The cost of an AI catastrophe would likewise be fully socialized. So would the costs of all-out nuclear war. But nuclear diplomats aren’t in a position to privately rake in billions by dialing up systemic risks. If they were, we never would have made it through the Cold War.

But as Naval and I discuss, the bet-the-farm moments in AI’s future could rest in the hands of entrepreneurs gunning for lavish IPOs. This would inevitably affect their risk tolerance. For related reasons, Naval is deeply skeptical of self-styled AI experts who dismiss even the faintest possibility that AI could ever pose an existential threat. Some take the extreme line that AI insiders alone have the credentials to assess AI risk. A parallel argument that only Goldman Sachs is clever enough to regulate Goldman Sachs is unlikely to get many takers.

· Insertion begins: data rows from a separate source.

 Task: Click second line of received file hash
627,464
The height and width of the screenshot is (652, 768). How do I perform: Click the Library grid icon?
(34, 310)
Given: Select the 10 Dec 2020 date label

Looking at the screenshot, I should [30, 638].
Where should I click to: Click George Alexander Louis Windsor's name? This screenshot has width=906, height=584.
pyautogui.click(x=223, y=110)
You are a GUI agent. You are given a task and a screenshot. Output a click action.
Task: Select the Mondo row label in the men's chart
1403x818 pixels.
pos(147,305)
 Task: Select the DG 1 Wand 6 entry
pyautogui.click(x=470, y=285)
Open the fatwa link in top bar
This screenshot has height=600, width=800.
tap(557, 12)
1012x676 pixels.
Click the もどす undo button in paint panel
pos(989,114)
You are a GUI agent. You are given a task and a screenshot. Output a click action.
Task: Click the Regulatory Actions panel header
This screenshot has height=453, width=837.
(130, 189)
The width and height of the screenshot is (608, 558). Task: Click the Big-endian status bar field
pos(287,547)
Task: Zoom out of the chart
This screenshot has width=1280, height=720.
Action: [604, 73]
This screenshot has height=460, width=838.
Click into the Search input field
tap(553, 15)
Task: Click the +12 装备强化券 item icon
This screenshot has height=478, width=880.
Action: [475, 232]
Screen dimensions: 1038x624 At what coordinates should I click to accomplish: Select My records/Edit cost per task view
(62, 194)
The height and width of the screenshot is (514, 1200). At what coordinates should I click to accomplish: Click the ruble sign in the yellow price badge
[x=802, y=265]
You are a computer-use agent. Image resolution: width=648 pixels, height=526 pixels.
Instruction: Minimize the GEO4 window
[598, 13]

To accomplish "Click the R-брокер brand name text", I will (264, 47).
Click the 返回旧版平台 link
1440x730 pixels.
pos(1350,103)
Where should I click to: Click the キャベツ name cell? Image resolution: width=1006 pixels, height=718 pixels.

If you enjoy this installment and just can’t wait for parts three and four, you can binge them now by grabbing episode 45 from my podcast feed or my website. If you’d like to read a longer and broader article about existential risk (with a focus on synbio), I posted this to Ars earlier today. On a related note, my podcast’s latest episode is one in which Kevin Rose turns the tables and interviews me. Our topic is (what else?) existential risk. That same interview is running on Kevin’s podcast today.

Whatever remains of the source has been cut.